All this, however, is besides the point, which is that concentrating the powers of ensuring compliance with due process in one office is self-defeating, no matter the integrity of those in charge. This is for the simple reason that even the most honest person has his limitations.

In defending herself and her unit, Ezekwesili said an executive bill is already before the National Assembly for the transformation of her unit into a Federal Bureau of Public Procurement under a National Council on Public Procurement. The council will comprise nine members with the president as the chair.

The National Assembly should reject the bill outright. This is the dictate of the facts on the ground regarding the value of the BMPIU, whatever claims to the contrary its supporters make. More importantly, it is also the dictate of the principle that the monopoly of power corrupts absolutely.

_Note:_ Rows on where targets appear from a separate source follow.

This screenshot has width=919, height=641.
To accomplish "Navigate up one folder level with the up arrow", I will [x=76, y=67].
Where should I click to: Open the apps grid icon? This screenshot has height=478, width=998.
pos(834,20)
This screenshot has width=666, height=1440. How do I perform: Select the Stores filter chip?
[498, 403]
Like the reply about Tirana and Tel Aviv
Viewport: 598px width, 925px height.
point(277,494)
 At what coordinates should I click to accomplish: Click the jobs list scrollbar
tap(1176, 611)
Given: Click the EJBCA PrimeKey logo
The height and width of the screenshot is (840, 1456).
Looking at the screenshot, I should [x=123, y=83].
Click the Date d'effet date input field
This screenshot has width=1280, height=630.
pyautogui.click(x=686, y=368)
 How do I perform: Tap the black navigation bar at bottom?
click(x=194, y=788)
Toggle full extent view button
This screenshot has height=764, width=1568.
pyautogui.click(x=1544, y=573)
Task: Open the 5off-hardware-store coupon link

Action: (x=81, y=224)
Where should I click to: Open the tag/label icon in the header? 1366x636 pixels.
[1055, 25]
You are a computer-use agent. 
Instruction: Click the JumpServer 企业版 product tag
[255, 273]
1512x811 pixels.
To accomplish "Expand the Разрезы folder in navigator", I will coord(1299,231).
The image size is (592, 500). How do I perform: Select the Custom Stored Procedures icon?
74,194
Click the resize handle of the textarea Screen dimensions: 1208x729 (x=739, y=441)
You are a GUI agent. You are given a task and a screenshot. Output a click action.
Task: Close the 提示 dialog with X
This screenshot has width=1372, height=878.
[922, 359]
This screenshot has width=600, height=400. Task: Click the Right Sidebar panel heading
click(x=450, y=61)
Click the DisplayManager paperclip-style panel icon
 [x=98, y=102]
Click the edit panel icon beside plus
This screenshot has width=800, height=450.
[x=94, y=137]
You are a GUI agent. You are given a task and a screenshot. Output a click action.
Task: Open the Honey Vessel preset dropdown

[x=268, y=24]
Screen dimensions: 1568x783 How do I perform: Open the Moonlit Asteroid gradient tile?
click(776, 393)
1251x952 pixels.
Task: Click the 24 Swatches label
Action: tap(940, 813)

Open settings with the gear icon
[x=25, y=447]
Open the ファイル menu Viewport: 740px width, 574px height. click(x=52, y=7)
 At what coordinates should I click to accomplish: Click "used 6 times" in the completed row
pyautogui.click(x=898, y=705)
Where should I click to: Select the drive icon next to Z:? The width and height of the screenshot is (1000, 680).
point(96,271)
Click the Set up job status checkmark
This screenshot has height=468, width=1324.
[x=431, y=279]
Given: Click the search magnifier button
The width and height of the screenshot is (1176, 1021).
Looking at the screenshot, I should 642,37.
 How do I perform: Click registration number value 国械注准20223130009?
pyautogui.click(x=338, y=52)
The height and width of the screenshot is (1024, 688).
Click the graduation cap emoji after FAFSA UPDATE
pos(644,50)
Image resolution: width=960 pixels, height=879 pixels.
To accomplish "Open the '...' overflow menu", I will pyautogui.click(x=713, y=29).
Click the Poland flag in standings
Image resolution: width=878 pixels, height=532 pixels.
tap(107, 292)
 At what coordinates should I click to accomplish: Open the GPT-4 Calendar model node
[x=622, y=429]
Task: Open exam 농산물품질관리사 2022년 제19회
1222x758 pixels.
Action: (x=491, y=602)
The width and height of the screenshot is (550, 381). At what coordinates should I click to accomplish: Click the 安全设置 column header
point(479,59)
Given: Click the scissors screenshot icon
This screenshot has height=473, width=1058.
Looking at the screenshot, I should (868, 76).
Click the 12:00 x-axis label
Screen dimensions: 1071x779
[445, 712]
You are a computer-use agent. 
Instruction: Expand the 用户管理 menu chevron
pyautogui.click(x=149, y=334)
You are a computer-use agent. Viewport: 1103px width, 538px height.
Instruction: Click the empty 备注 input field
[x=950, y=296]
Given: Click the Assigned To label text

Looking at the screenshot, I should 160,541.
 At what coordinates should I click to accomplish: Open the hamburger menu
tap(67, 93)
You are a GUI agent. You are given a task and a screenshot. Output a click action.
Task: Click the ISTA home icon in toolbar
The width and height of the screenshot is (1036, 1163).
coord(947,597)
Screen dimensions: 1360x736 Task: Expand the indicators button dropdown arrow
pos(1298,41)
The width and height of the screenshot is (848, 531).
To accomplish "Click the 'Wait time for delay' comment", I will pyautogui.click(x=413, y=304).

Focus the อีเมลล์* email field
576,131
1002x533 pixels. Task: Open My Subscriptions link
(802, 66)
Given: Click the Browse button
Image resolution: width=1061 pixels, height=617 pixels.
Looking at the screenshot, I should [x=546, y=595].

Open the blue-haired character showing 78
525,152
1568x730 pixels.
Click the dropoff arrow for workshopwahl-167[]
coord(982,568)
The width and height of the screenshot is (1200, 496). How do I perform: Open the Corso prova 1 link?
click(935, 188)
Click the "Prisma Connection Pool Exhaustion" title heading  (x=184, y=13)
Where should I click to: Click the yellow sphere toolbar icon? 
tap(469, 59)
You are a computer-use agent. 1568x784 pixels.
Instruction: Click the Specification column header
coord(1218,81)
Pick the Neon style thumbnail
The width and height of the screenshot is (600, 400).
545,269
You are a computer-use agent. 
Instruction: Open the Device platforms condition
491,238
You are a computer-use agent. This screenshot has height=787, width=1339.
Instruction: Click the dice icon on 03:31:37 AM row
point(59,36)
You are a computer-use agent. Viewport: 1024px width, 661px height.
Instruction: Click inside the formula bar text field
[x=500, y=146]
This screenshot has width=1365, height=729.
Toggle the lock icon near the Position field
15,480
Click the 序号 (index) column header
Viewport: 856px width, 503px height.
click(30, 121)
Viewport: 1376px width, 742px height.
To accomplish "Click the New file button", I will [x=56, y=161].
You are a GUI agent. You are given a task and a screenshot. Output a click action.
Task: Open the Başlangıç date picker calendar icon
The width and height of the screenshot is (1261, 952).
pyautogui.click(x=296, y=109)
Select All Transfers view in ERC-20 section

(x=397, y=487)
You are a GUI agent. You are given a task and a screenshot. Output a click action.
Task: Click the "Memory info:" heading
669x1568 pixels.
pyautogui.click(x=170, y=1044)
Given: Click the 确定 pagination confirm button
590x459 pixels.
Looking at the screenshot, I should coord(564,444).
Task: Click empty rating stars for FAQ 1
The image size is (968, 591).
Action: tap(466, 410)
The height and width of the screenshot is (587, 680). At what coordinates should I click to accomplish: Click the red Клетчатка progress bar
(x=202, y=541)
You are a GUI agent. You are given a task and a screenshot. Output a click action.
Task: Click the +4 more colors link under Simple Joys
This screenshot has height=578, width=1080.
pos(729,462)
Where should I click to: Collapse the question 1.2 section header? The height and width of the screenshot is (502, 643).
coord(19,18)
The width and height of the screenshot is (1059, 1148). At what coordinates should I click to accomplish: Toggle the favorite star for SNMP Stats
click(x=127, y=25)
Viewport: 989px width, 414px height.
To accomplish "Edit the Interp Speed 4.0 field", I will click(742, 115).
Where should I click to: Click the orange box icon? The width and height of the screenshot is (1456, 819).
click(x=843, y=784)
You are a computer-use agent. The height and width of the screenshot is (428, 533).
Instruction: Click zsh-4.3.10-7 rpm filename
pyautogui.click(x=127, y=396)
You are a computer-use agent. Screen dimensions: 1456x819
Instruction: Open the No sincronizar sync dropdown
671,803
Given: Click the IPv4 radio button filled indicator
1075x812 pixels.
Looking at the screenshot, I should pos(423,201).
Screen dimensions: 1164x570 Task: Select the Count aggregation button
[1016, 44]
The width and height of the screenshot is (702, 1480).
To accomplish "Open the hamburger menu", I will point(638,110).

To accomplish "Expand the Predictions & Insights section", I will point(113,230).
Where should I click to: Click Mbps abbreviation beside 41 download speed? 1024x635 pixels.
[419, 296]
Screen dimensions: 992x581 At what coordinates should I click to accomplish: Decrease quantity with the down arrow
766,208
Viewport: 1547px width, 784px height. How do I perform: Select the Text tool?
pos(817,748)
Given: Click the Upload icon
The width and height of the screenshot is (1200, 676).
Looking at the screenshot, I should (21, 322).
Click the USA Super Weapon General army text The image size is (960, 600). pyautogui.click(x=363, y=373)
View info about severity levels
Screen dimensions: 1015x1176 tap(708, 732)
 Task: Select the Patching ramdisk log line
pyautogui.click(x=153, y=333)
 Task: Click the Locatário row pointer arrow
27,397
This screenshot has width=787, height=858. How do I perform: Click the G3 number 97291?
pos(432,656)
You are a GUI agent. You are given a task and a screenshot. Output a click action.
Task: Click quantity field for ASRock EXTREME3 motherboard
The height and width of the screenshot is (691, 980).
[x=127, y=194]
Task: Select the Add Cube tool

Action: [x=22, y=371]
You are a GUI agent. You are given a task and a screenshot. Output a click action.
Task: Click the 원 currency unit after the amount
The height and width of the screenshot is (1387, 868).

As Chief Awoniyi said at the Trust dialogue, the problem of inefficiency and corruption in the implementation of projects has never been the inadequacy of rules, but the lack of will to punish those who break them. This was pretty evident from the government’s sacking of the Auditor-General of the Federation who blew the whistle against massive government fraud about two years ago, instead of rewarding him. Apart from this lack of will to punish those who break the rules, there is also the job   insecurity that the somewhat arbitrary civil service  purge of 1975 and all subsequent ones have engendered.

The solution to the problem of budget implementation therefore lies in political leaders having the will to punish wrong and reward right and in building back security in to the system. Certainly it does not lie in concentrating the powers to certify all contracts into one institution.